Case studies and technical examples cited

- Intermountain Healthcare: presenters cited Intermountain's published work (Brent James and colleagues) that tied full-capitation authority to major cost reductions and clinical process improvements (examples included hip-replacement pathways and reductions in inappropriate cardiac catheterization after implementing checklists and prior-authorization workflows).

- Peter Pronovost: committee members were told Peter Pronovost has been invited to speak to the board; one presentation slide said Pronovost's team reduced administrative costs by about $250 million in a single-year effort at the cited institution (presenter attributed this figure to public reports about that system's reorganization).

- Reference-pricing examples: Montana (state employee plan) and Oregon (statute applying a percentage of Medicare for in-network payment for public purchasers) were offered as models that produced measurable savings for the covered populations.

Concerns raised by legislators and staff

Committee members repeatedly pressed presenters on access risks and the limits of state authority. Questions and concerns included: - Whether constraining hospital revenue would cause hospitals to close clinics or cut community services (several legislators described instances where hospitals reduced outpatient clinics or dialysis capacity after budget decisions). - How to align Medicare, Medicaid and commercial purchasers so cost reductions do not simply shift costs among payers (the presenters recommended seeking federal alignment where possible and designing state-level reconciliation to reduce cost shifting). - Who would hold providers accountable and how the state would monitor access and quality while limiting price growth (Maryland and Rhode Island were recommended as places to study oversight structures and monitoring arrangements).

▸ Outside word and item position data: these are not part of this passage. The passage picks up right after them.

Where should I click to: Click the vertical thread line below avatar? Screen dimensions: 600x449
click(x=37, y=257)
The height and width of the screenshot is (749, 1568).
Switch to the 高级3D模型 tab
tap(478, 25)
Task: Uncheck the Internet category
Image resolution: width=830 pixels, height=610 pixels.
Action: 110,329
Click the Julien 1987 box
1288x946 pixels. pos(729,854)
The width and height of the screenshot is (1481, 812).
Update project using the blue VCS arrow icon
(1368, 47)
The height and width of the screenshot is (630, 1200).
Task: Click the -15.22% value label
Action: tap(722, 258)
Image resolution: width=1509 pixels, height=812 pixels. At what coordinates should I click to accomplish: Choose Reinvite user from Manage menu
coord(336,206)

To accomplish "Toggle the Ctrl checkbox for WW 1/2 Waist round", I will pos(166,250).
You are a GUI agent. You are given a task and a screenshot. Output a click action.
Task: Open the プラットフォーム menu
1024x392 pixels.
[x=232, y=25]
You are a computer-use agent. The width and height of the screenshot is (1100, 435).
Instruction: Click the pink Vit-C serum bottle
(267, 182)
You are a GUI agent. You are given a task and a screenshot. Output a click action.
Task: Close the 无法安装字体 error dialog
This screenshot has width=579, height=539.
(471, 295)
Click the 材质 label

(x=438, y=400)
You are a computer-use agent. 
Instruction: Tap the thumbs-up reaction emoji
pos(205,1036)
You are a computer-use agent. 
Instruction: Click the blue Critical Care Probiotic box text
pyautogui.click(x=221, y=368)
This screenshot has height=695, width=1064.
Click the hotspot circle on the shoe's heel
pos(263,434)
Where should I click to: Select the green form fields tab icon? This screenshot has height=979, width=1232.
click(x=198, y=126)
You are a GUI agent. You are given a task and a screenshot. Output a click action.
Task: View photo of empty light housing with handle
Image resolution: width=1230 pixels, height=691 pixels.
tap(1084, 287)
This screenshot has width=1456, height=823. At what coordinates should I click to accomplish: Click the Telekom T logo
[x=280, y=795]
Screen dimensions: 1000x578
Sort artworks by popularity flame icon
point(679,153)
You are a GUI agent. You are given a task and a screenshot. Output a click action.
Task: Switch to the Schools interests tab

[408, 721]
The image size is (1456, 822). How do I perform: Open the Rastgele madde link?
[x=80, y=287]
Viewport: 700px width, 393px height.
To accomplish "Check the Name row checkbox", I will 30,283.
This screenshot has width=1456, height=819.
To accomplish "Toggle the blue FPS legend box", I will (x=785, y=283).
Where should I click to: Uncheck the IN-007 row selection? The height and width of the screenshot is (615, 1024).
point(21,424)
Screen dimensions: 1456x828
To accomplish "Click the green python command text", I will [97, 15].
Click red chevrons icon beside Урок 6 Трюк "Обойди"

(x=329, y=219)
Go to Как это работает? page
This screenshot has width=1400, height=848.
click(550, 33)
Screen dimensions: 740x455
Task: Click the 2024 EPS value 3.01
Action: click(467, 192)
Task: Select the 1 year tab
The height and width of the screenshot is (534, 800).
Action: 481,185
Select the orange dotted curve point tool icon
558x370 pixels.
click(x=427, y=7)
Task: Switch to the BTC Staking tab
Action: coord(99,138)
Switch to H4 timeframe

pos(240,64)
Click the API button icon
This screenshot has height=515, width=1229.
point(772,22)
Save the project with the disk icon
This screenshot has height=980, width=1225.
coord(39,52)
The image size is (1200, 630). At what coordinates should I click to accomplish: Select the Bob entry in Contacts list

Committee directions and follow-up items reported in the hearing

- An invitation to Peter Pronovost was confirmed for March 5; committee staff were asked to circulate links and the Milbank working paper to members. - Presenters encouraged the committee to consider strengthening the Green Mountain Care Board's capacity for audited financial oversight, clarifying the board's role in strategic planning, and pairing price controls with investments in primary care so reductions in hospital revenue are not translated into reduced access.

What was not decided

No formal votes or statutory changes were taken during the session. Presenters and lawmakers framed the meeting as an exploratory policy discussion and asked staff and the Green Mountain Care Board to follow up; the committee planned a break and scheduled a roundtable with Green Mountain Care Board representatives and other officials to continue questioning.

Ending

Presenters told the committee they can provide detailed analyses and follow-up briefings and said Milbank would make the cited working paper available to members. Committee members signaled interest in pursuing technical exchanges with Maryland and Rhode Island officials and in receiving audited hospital financial accounting that would support more definitive policy work in the coming weeks.